Fishing boat crews will reel in a piece of federal aid
Crew members of groundfish boats are slated to get nearly 10 percent of the $13.4 million federal aid package for the state’s fishing industry.
The state Division of Marine Fisheries approved the final plan for the distribution of the funds last week, and U.S. Sen. John Kerry said he expects federal regulators will adopt the state plan. Most of the money will go directly to fishing vessel owners.
An initial proposal only included $375,000 to help subsidize health insurance for crew members, but Division of Marine Fisheries director Paul Diodati raised that amount to $500,000 and included $750,000 in direct financial grants for crew members.
Diodati made the changes last week based on comments from industry advocates that crew members would be unfairly left out of the original distribution plan.
The change will have the biggest impact in New Bedford, where many large fishing boats are docked that have crews of three to five people and make regular overnight trips. Fishing vessels in smaller ports, such as those on the South Shore and Cape Cod, often leave for day trips with only one or two people aboard.
Jim Kendall, an industry consultant in New Bedford, said some boat captains would distribute money among regular crew members, but many other fishermen would be left with nothing.
“Their pain is real,” Kendall said. “They’re going through some unbelievably tough times. ... It’s absolutely vital to maintain some of these people so we can have crews if and when we get the boats back out fishing.”
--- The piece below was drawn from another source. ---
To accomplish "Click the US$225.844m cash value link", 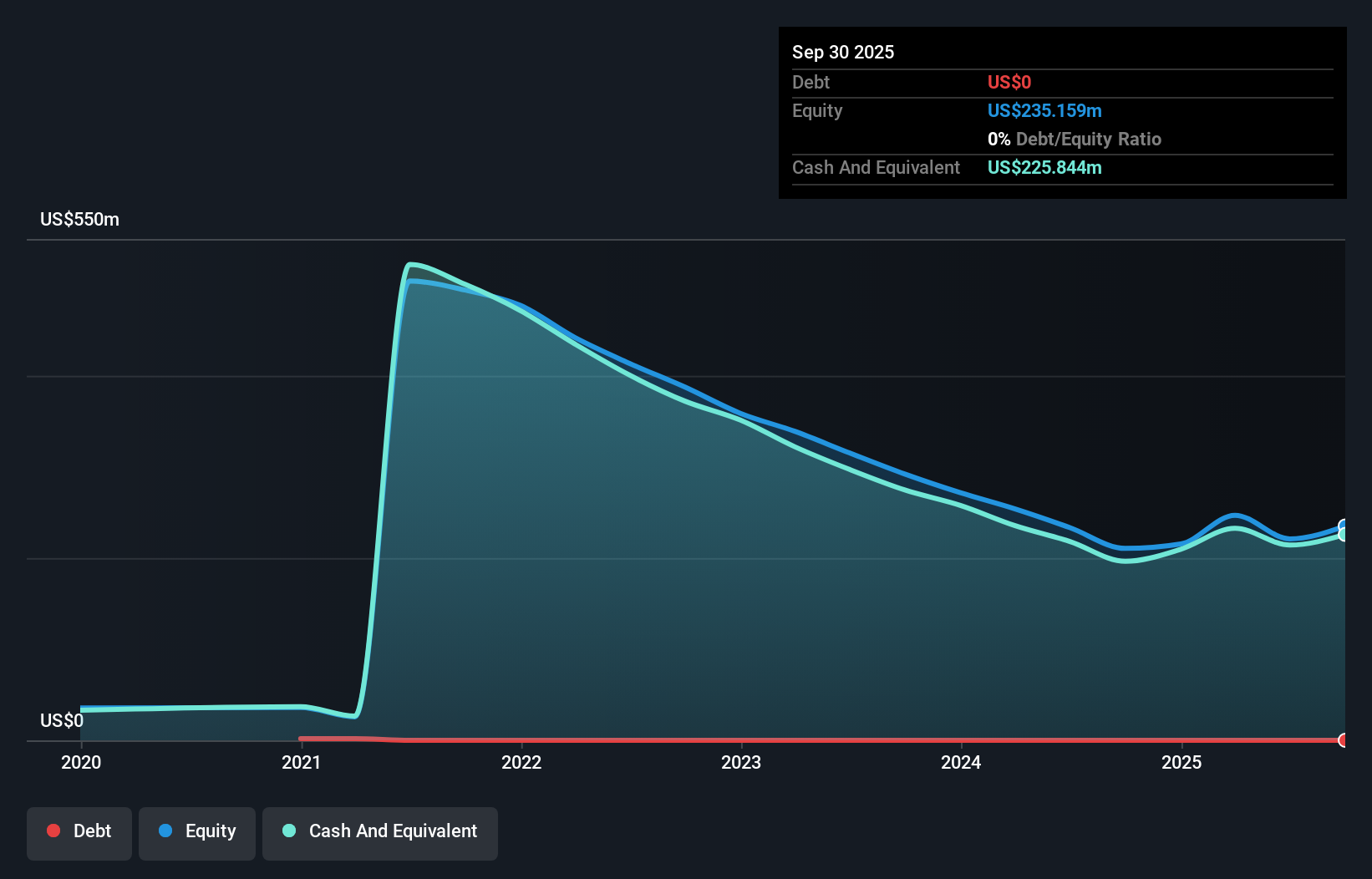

The aid package was passed by Congress last year after the Bush administration denied Gov. Deval Patrick’s request to declare that the state’s fishing industry is in an economic disaster because of a new set of fishing regulations. Those rules, which are known as “Framework 42” and took effect in 2006, more than halved the days at sea for many Massachusetts fishermen, allowing many of them only 24 days of fishing a year.
The state’s plan to divvy up the money would set aside nearly $11.3 million for grants to fishing permit holders. The bulk of the money, about $10.6 million, would be distributed among vessels with federal groundfish permits. Another $680,000 would be split among charter boats and commercial groundfish boats with state permits.
State and federal agencies would split up nearly $820,000 to pay for administration costs.
A Division of Marine Fisheries spokeswoman said state officials hope that the National Oceanic & Atmospheric Administration approves the plan within 45 days. It could take another three months to distribute the funds to the fishermen, she said.
“I think that everyone who was affected got something,” said Ed Barrett, a fisherman from Marshfield. “I appreciate that the division heard the input and then changed its plan accordingly.”